Murder, she thought, True and honest, premeditated murder was prowling the streets of Ottery St Catchpole under the guise of a young girl as she planned to catch & slay one Percival Ignatius Weasley. Murder, she mused as she watched the unsuspecting redhead, was sitting in the Potter Manor with a snoozing kitten in her lap and planning when & how to take out the Dark Lord's soul. Murder, she utterly & honestly believed, was taking a life and REVELLING in the blood that shone so brightly red upon your hands.

To be honest, when Jean awoke that morning, she didn't think that she was going to be planning Percy Weasley's death. But in the days after the Battle of Hogwarts and all of the suffering that his caustic actions had put them through, it was certainly an entertaining possibility. She would admit to no one—not even herself—that her dreams had been filled to the brim with images of Percy's hands tinted red with Harry's blood and her mind screaming his name in blinding vicious fury. After the first one, she'd had to flood her bedroom with silencing spells 'least her roommates heard her yell the name of a (un)persecuted man.

Other days those very same dreams were filled with images of Ron who laid down at Percy's feet in her nightmares. On those days, other members of the Weasley family also featured—Fred, most prominently—with their bodies sprawled out across the ground and standing in the rear would be Percy fucking Weasley; his face expressionless and his hands stained in red.

Some days, though (the days she revelled in the most) when her nightmares turned dark and scary, it was Percy who lay at her feet and it was her own hands that were stained in his slick wet blood. On those days, she would wake with a distastefully wicked grin marring her lips and her hands would grip the bedsheets so tight, as she ripped into the boy who had stuck by his morals until it was too late to run.
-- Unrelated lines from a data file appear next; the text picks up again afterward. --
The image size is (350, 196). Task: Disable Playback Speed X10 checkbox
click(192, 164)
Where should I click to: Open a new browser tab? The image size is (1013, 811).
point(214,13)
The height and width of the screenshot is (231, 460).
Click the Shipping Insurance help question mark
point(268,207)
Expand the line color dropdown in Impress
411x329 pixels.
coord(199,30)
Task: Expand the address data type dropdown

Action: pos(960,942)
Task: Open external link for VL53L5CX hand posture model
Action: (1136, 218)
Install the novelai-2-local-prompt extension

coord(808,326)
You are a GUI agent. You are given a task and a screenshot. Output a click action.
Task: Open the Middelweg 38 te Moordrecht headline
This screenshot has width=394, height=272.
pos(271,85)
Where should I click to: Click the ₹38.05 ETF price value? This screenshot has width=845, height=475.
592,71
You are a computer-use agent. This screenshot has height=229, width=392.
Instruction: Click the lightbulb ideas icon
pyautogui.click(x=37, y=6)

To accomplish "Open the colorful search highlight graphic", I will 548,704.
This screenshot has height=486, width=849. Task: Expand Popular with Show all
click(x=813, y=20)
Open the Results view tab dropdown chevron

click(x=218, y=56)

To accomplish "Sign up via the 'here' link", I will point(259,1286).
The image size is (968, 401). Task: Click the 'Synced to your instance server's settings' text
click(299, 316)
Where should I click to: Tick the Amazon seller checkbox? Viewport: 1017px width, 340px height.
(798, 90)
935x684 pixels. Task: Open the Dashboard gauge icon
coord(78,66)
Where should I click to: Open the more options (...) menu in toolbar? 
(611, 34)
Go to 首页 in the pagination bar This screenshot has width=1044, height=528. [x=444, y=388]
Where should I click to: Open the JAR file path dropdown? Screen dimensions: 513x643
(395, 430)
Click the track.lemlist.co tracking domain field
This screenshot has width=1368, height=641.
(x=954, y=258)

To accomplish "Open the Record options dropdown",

And, in doing so, he had made a bad situation, worse.

Occasionally in her dreams, she wasn't alone. In fact, sometimes there might even be someone else in her dreams too, just watching the carnage play out and cackling at the madness of it all. It might be one of the Three, her slew of friends, the darkest kneazle known to mankind, Death itself or even—once—a creepy man in a sharp business suit with teeth for eyes. He probably would've been a dentist's dream, with all of those pearly whites to charge for.

Jean often wondered, after waking up covered in cold sweat on either occasion, just what it was that the other witches of the Old Religion dreamed of. Over the course of their relationship, she had never even thought to ask. Though, she suspected that Merlin featured in Nimüe's dreams, for he was reportedly not as kind of a father after King Arthur's untimely demise.

As for the old crone, Cailleach? Jean could only presume that hers were filled with the screams of the Veil and all of the screeching souls that laid beyond its doorway. They all had their own triggers; ones that united them against common enemies and such. But this one was personal, and so Jean would be fishing alone (apparently luring in unsuspecting fellows was too much for the boy Death Eater).

With clinical detachment that she usually reserved for potion's class, Jean quietly wondered to herself as she stood there upon the crest, partially hidden by the tall wildflowers and blonde braids swaying in the breeze. She wondered if this—these thoughts & her laissez-faire attitude towards murder—was the Dark magicks taking root inside of her, just like a drunken Nott had warned her it would. Poisoning her thoughts and her dreams, pushing & stoking their hatred within her like a bubbling pot waiting to boil over until they finally exploded outwards in the most destructive way possible. If it was, Jean quietly apologised to the Slytherin, Then apologies, Nott, but there's no turning back now.